DATASET EXTRACT =>
════════

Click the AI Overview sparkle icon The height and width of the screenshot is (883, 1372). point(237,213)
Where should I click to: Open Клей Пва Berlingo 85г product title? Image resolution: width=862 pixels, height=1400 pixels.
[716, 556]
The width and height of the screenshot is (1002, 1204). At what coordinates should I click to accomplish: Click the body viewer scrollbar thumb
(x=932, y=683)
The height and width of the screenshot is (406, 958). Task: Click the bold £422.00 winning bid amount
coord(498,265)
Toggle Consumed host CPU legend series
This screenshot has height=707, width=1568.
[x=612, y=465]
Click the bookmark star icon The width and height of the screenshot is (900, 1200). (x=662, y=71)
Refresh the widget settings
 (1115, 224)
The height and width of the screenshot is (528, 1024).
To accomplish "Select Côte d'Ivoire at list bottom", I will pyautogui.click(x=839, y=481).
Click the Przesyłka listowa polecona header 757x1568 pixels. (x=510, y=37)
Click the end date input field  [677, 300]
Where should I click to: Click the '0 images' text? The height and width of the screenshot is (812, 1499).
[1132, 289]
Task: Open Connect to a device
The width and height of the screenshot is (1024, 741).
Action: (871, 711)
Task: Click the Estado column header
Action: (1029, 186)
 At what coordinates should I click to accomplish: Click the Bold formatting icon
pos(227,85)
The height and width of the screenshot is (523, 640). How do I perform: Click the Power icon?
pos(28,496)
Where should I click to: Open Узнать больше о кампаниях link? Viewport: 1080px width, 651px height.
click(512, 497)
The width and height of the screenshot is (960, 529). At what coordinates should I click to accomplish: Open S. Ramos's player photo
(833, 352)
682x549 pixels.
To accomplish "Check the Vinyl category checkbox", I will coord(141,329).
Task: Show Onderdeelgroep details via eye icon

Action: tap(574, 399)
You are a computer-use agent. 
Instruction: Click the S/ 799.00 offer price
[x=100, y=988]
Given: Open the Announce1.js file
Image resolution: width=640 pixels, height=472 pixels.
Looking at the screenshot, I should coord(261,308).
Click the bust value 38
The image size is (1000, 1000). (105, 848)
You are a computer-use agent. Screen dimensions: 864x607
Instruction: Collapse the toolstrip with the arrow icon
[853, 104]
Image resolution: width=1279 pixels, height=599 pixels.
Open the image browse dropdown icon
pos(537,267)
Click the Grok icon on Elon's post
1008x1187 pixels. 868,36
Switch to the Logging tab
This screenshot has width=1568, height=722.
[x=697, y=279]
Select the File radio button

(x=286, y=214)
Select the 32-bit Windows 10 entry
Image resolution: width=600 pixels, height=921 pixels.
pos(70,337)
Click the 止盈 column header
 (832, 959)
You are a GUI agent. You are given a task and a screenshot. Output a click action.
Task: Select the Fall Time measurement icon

════════

Look above for the line with "Open the image browse dropdown icon"; retype exactly that line, every line after it up to the line with "Select the 32-bit Windows 10 entry", and that line too, nothing else.

Open the image browse dropdown icon
pos(537,267)
Click the Grok icon on Elon's post
1008x1187 pixels. 868,36
Switch to the Logging tab
This screenshot has width=1568, height=722.
[x=697, y=279]
Select the File radio button

(x=286, y=214)
Select the 32-bit Windows 10 entry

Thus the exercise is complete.